Recorded information Block Start
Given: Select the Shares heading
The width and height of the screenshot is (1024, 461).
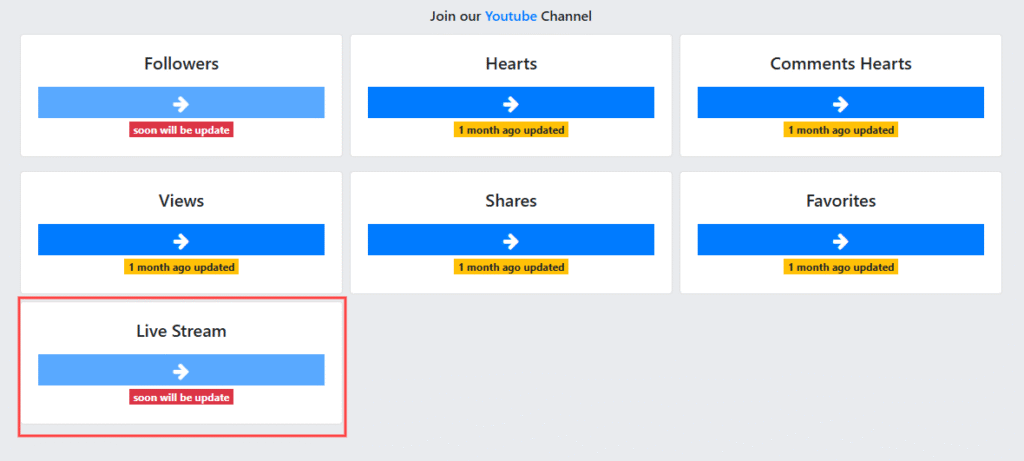Looking at the screenshot, I should pos(510,201).
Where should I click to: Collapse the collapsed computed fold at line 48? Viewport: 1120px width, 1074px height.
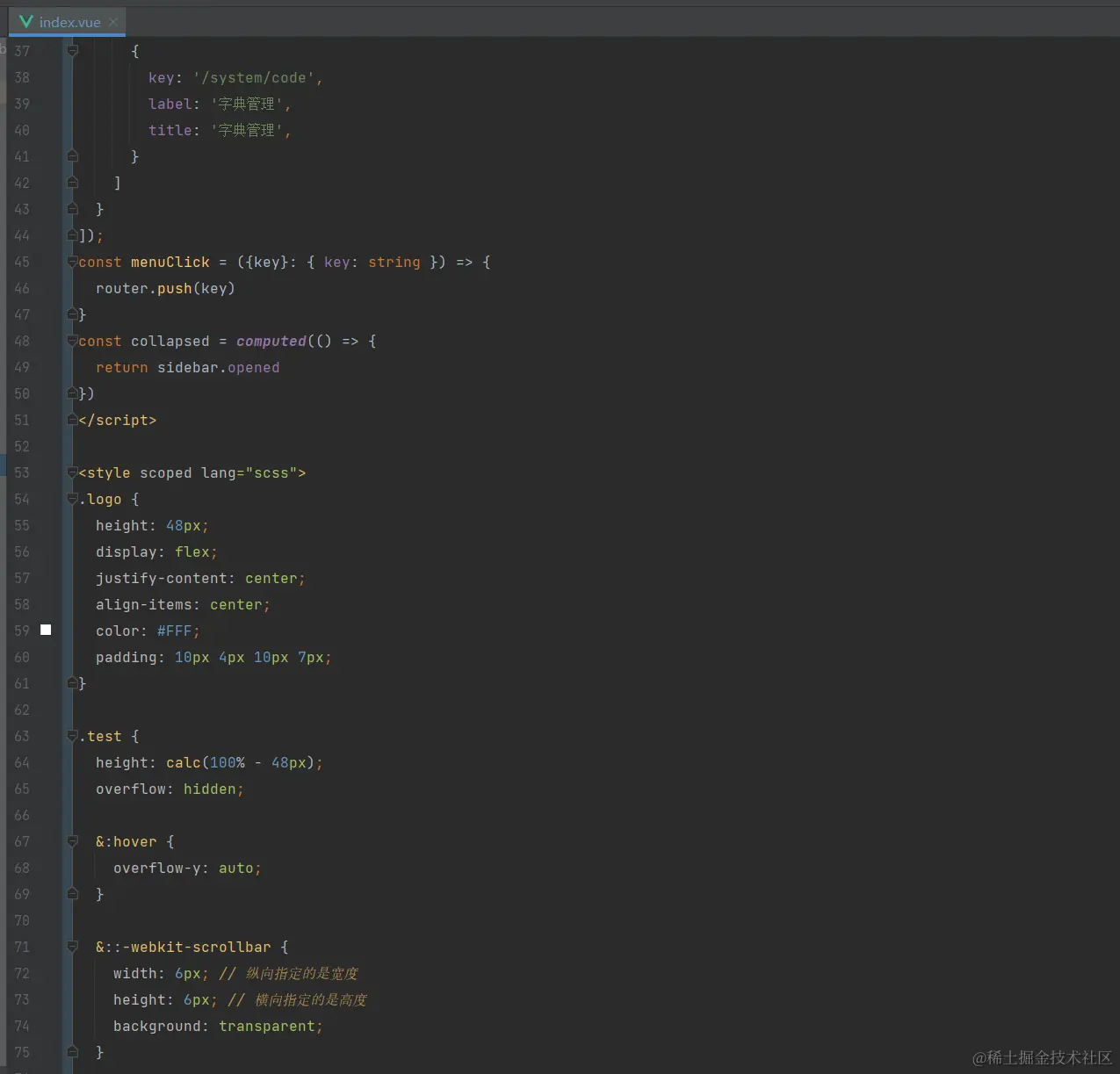(x=72, y=341)
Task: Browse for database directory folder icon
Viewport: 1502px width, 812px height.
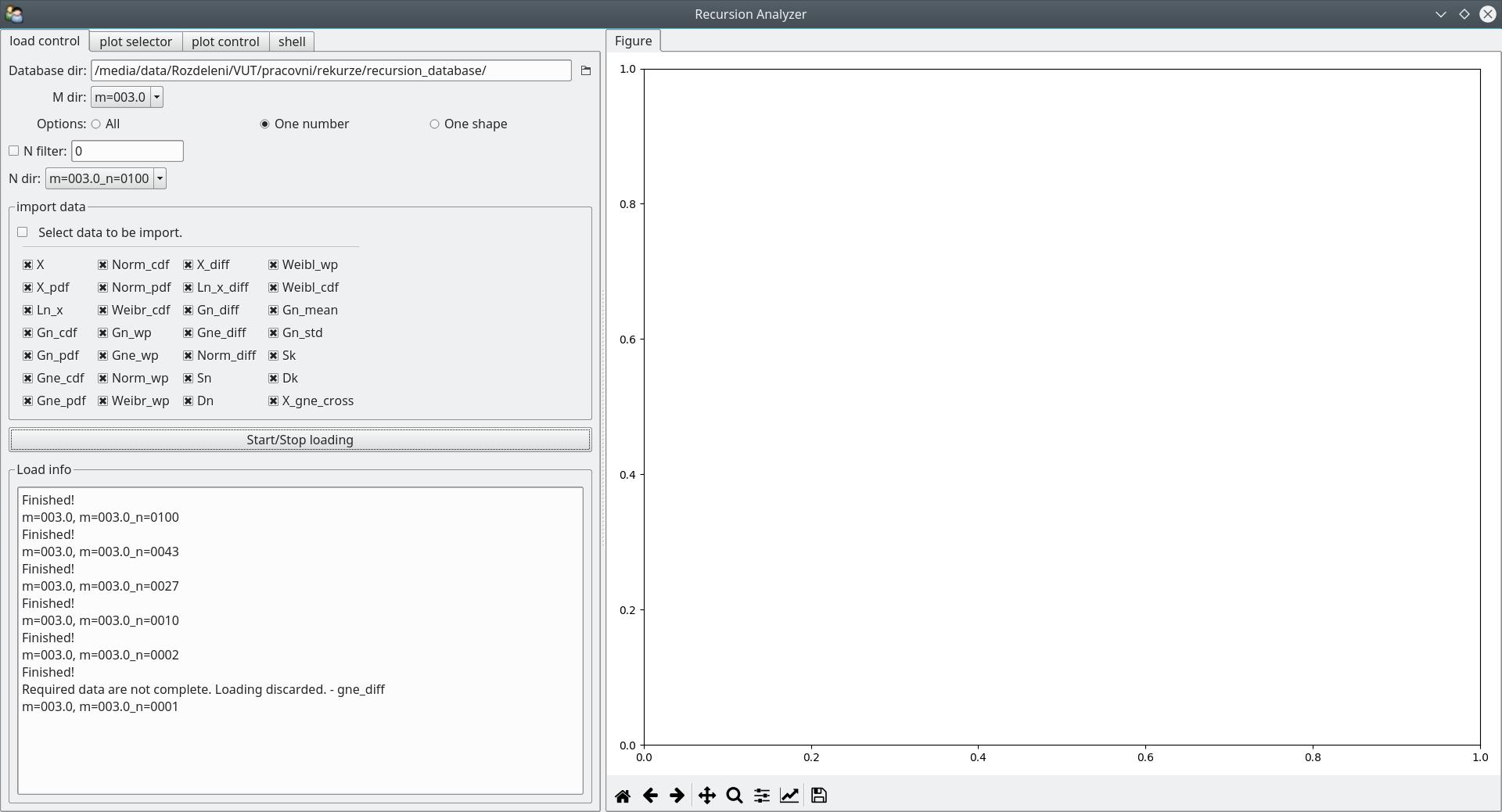Action: pos(586,70)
Recorded information Block End
*Action item*. Quote every entry exactly, with the pictures omitted.

*Exercise output*.
Given: Select the Shares heading
The width and height of the screenshot is (1024, 461).
Looking at the screenshot, I should pos(510,201).
Where should I click to: Collapse the collapsed computed fold at line 48? Viewport: 1120px width, 1074px height.
(x=72, y=341)
Task: Browse for database directory folder icon
Viewport: 1502px width, 812px height.
Action: pos(586,70)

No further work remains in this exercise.